[What you have to do] Given the listing below, write out exactly the lines starting with the line that has "Big Ass (493, 2386)" and going on through the line that has "Slut (271, 2460)", both kept.

[Records provided]
'''

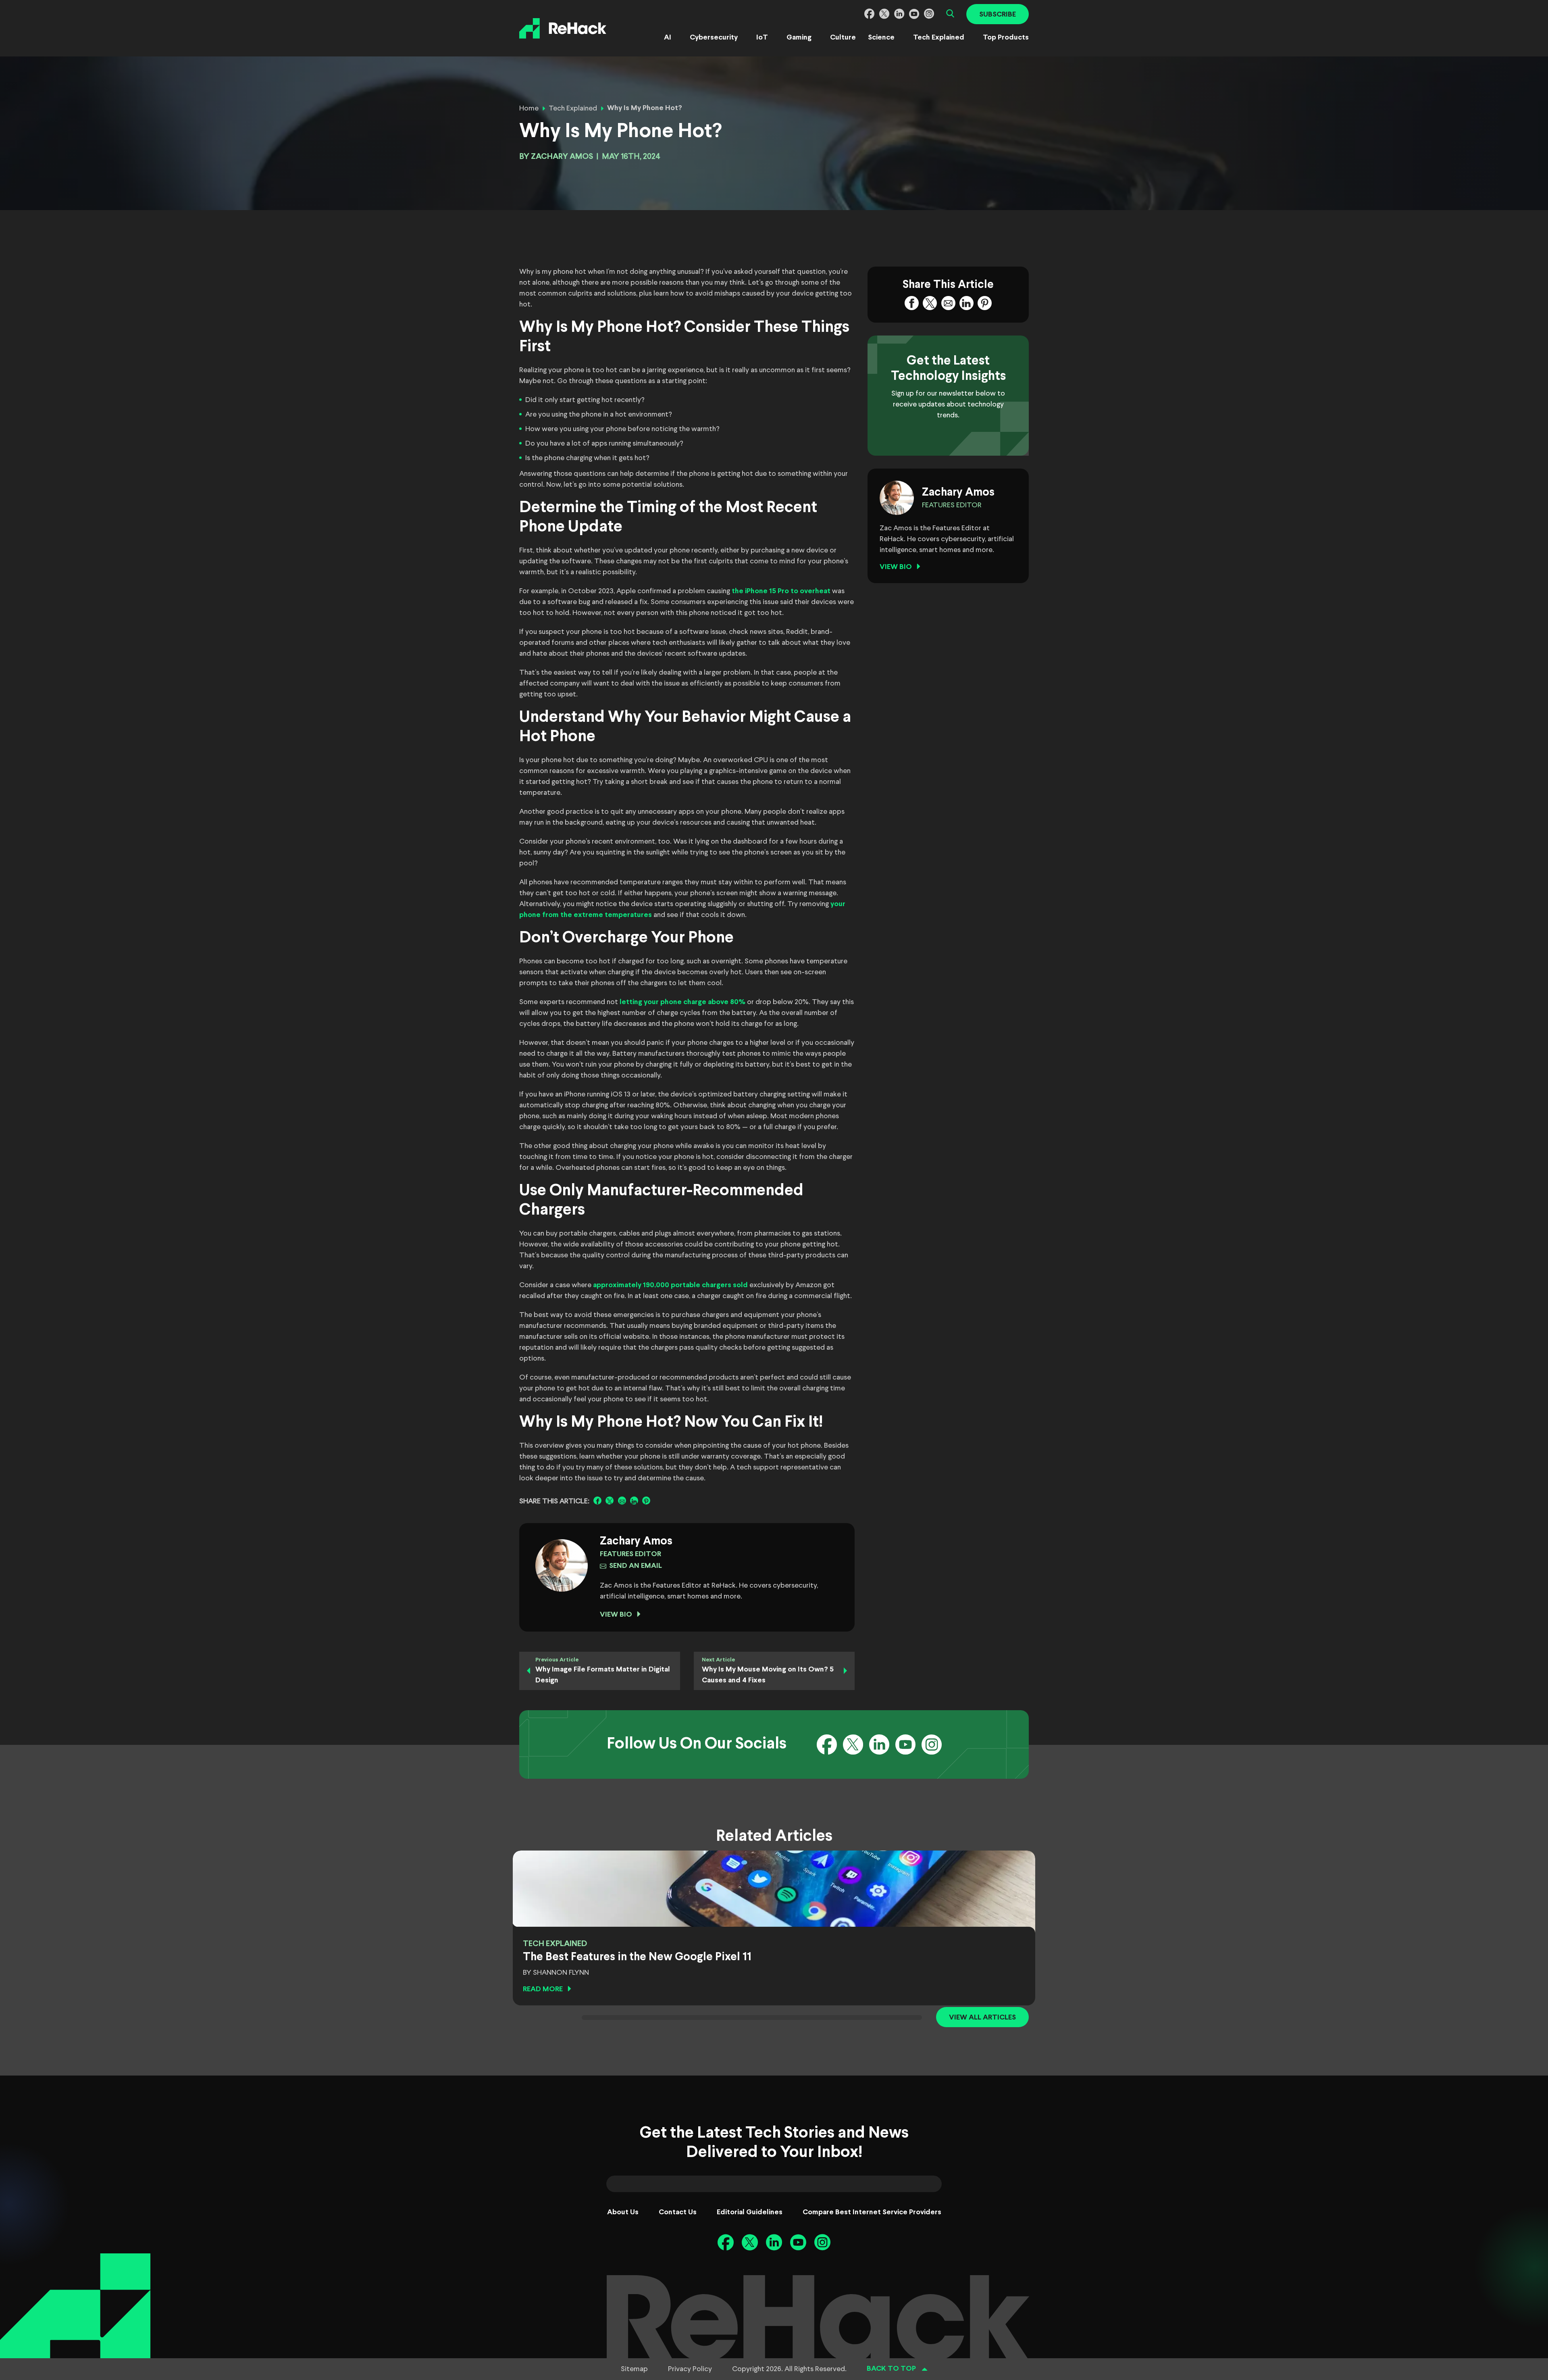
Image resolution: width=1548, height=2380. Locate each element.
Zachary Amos (562, 156)
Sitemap (634, 2369)
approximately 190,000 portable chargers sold (670, 1285)
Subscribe (997, 14)
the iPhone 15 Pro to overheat (781, 591)
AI (667, 37)
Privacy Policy (690, 2369)
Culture (843, 37)
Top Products (1006, 37)
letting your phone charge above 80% (682, 1002)
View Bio (616, 1614)
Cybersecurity (714, 37)
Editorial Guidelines (749, 2212)
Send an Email (635, 1566)
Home (529, 108)
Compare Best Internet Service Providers (872, 2212)
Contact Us (678, 2212)
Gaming (798, 37)
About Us (623, 2212)
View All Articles (982, 2017)
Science (881, 37)
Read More (543, 1989)
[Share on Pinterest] (646, 1500)
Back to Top (891, 2368)
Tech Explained (938, 37)
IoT (762, 37)
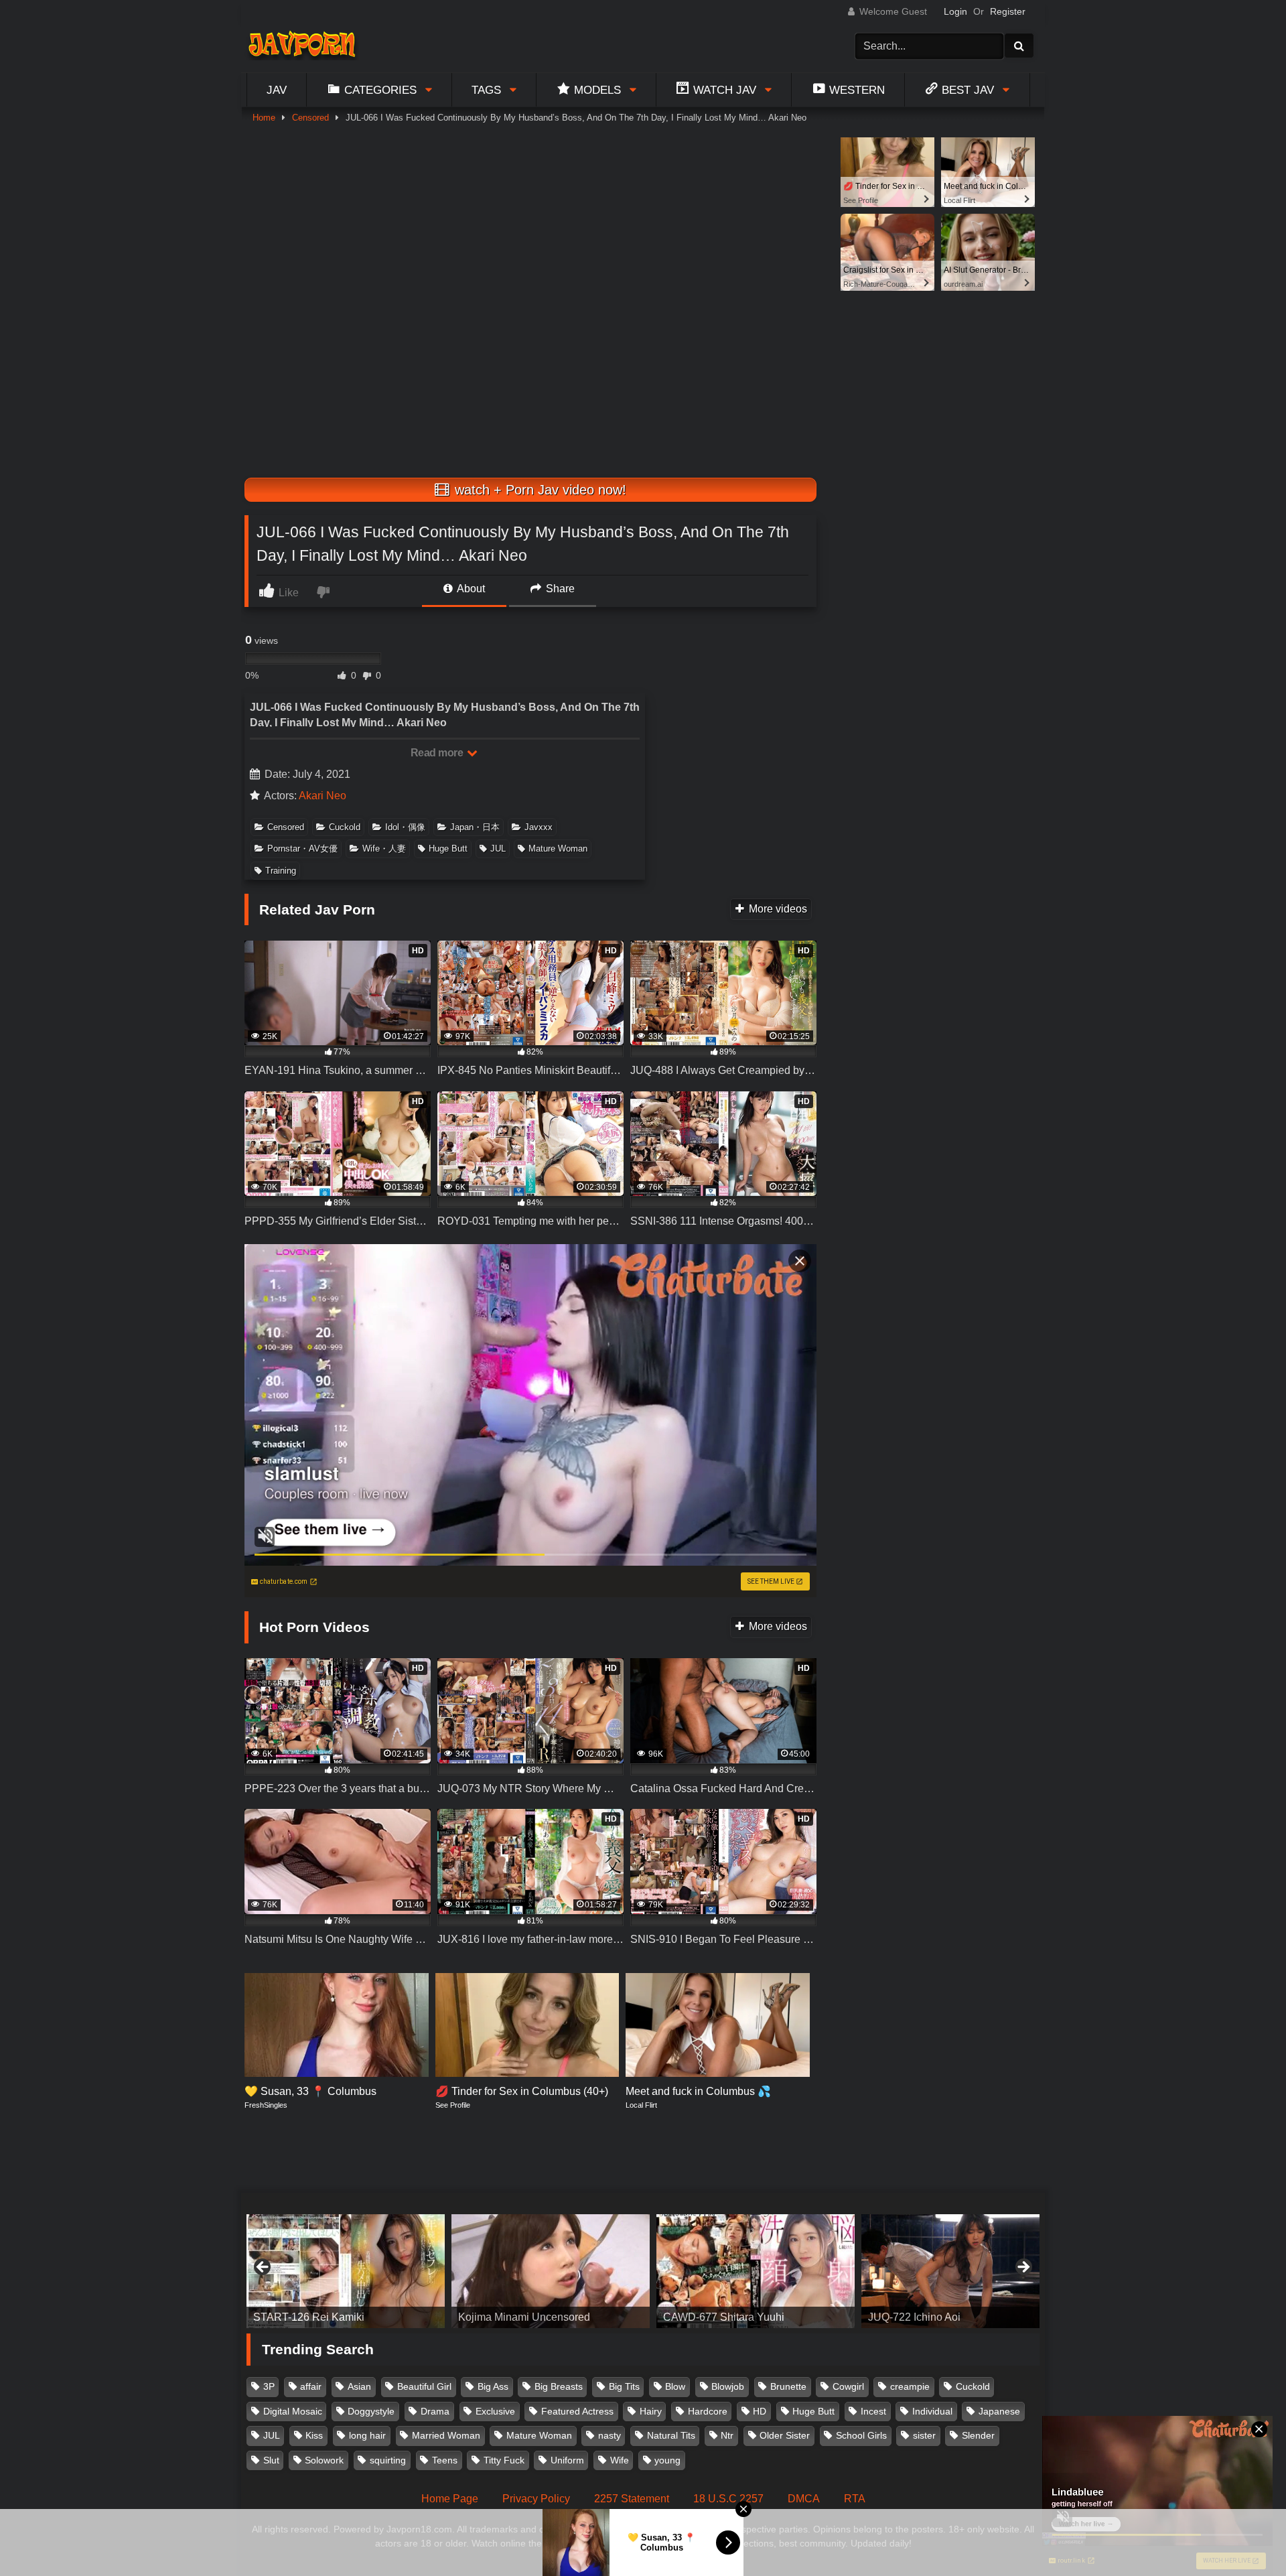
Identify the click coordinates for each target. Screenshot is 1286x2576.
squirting (388, 2460)
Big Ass (493, 2386)
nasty (609, 2435)
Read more (438, 752)
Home (264, 118)
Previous (263, 2268)
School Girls (861, 2435)
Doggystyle (371, 2411)
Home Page (449, 2498)
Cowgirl (848, 2386)
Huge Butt (448, 848)
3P (269, 2386)
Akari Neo (322, 795)
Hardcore (707, 2411)
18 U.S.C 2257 (728, 2498)
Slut (271, 2460)
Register (1007, 11)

'''

[Solution]
Big Ass (493, 2386)
nasty (609, 2435)
Read more (438, 752)
Home (264, 118)
Previous (263, 2268)
School Girls (861, 2435)
Doggystyle (371, 2411)
Home Page (449, 2498)
Cowgirl (848, 2386)
Huge Butt (448, 848)
3P (269, 2386)
Akari Neo (322, 795)
Hardcore (707, 2411)
18 U.S.C 2257 (728, 2498)
Slut (271, 2460)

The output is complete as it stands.